- REQUIRED TASKS:
1. From the mailing-list thread on metrics support for DS V2, reproduce word for word the part that opens with the words containing "We can have" and closes with "can support metrics.".
2. In the mailing-list thread on metrics support for DS V2, which metrics does Wenchen Fan name as ones a source might report?
3. Carry the mailing-list thread on metrics support for DS V2 further from the point where it stops.

- DOCUMENT TEXT:
* * *
Re: [Discuss] Metrics Support for DS V2

2020-01-20 Thread Ryan Blue
I sent them to you. I had to go direct because the ASF mailing list will
remove attachments. I'm happy to send them to others if needed as well.

On Sun, Jan 19, 2020 at 9:01 PM Sandeep Katta <
sandeep0102.opensou...@gmail.com> wrote:

> Please send me the patch , I will apply and test.
>
> On Fri, 17 Jan 2020 at 10:33 PM, Ryan Blue  wrote:
>
>> We've implemented these metrics in the RDD (for input metrics) and in the
>> v2 DataWritingSparkTask. That approach gives you the same metrics in the
>> stage views that you get with v1 sources, regardless of the v2
>> implementation.
>>
>> I'm not sure why they weren't included from the start. It looks like the
>> way metrics are collected is changing. There are a couple of metrics for
>> number of rows; looks like one that goes to the Spark SQL tab and one that
>> is used for the stages view.
>>
>> If you'd like, I can send you a patch.
>>
>> rb
>>
>> On Fri, Jan 17, 2020 at 5:09 AM Wenchen Fan  wrote:
>>
>>> I think there are a few details we need to discuss.
>>>
>>> how frequently a source should update its metrics? For example, if file
>>> source needs to report size metrics per row, it'll be super slow.
>>>
>>> what metrics a source should report? data size? numFiles? read time?
>>>
>>> shall we show metrics in SQL web UI as well?
>>>
>>> On Fri, Jan 17, 2020 at 3:07 PM Sandeep Katta <
>>> sandeep0102.opensou...@gmail.com> wrote:
>>>
 Hi Devs,

 Currently DS V2 does not update any input metrics. SPARK-30362 aims at
 solving this problem.

 We can have the below approach. Have marker interface let's say
 "ReportMetrics"

 If the DataSource Implements this interface, then it will be easy to
 collect the metrics.

 For e.g. FilePartitionReaderFactory can support metrics.

 So it will be easy to collect the metrics if FilePartitionReaderFactory
 implements ReportMetrics


 Please let me know the views, or even if we want to have new solution
 or design.

>>>
>>
>> --
>> Ryan Blue
>> Software Engineer
>> Netflix
>>
>

-- 
Ryan Blue
Software Engineer
Netflix


Re: [Discuss] Metrics Support for DS V2

2020-01-19 Thread Sandeep Katta
Please send me the patch , I will apply and test.
* * *
- RAW RECORDS:
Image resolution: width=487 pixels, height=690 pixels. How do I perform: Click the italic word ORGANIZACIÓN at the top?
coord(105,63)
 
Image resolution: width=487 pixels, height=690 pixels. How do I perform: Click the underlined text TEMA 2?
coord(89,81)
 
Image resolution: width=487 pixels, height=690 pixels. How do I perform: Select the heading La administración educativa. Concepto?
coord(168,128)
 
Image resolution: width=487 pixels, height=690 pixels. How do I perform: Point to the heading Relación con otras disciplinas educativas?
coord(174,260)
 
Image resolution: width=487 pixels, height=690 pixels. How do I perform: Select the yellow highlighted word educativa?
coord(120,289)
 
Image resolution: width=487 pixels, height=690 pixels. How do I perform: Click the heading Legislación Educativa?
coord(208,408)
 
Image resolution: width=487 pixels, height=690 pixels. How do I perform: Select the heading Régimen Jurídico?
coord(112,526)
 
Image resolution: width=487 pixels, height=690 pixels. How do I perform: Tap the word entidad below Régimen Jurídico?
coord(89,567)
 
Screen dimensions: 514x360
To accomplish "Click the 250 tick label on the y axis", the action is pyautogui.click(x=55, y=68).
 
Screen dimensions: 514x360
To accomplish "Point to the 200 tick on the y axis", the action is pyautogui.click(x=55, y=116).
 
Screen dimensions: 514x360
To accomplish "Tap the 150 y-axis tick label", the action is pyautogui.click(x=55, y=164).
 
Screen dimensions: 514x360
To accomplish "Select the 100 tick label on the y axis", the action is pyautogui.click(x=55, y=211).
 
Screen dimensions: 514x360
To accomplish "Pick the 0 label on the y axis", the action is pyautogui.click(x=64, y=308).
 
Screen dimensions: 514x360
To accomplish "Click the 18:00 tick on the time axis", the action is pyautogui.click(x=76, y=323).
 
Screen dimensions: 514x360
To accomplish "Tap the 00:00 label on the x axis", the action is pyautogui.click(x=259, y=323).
* * *
- ANSWER SET:
1.
We can have the below approach. Have marker interface let's say
 "ReportMetrics"

 If the DataSource Implements this interface, then it will be easy to
 collect the metrics.

 For e.g. FilePartitionReaderFactory can support metrics.

2.
data size
numFiles
read time

3.
On Fri, 17 Jan 2020 at 10:33 PM, Ryan Blue  wrote:

> We've implemented these metrics in the RDD (for input metrics) and in the
> v2 DataWritingSparkTask. That approach gives you the same metrics in the
> stage views that you get with v1 sources, regardless of the v2
> implementation.
>
> I'm not sure why they weren't included from the start. It looks like the
> way metrics are collected is changing. There are a couple of metrics for
> number of rows; looks like one that goes to the Spark SQL tab and one that
> is used for the stages view.
>
> If you'd like, I can send you a patch.
>
> rb
>
> On Fri, Jan 17, 2020 at 5:09 AM Wenchen Fan  wrote:
>
>> I think there are a few details we need to discuss.
>>
>> how frequently a source should update its metrics? For example, if file
>> source needs to report size metrics per row, it'll be super slow.
>>
>> what metrics a source should report? data size? numFiles? read time?
>>
>> shall we show metrics in SQL web UI as well?
>>
>> On Fri, Jan 17, 2020 at 3:07 PM Sandeep Katta <
>> sandeep0102.opensou...@gmail.com> wrote:
>>
>>> Hi Devs,
>>>
>>> Currently DS V2 does not update any input metrics. SPARK-30362 aims at
>>> solving this problem.
>>>
>>> We can have the below approach. Have marker interface let's say
>>> "ReportMetrics"
>>>
>>> If the DataSource Implements this interface, then it will be easy to
>>> collect the metrics.
>>>
>>> For e.g. FilePartitionReaderFactory can support metrics.
>>>
>>> So it will be easy to collect the metrics if FilePartitionReaderFactory
>>> implements ReportMetrics
>>>
>>>
>>> Please let me know the views, or even if we want to have new solution or
>>> design.
>>>
>>
>
> --
> Ryan Blue
> Software Engineer
> Netflix
>


Re: [Discuss] Metrics Support for DS V2

2020-01-17 Thread Ryan Blue
We've implemented these metrics in the RDD (for input metrics) and in the
v2 DataWritingSparkTask. That approach gives you the same metrics in the
stage views that you get with v1 sources, regardless of the v2
implementation.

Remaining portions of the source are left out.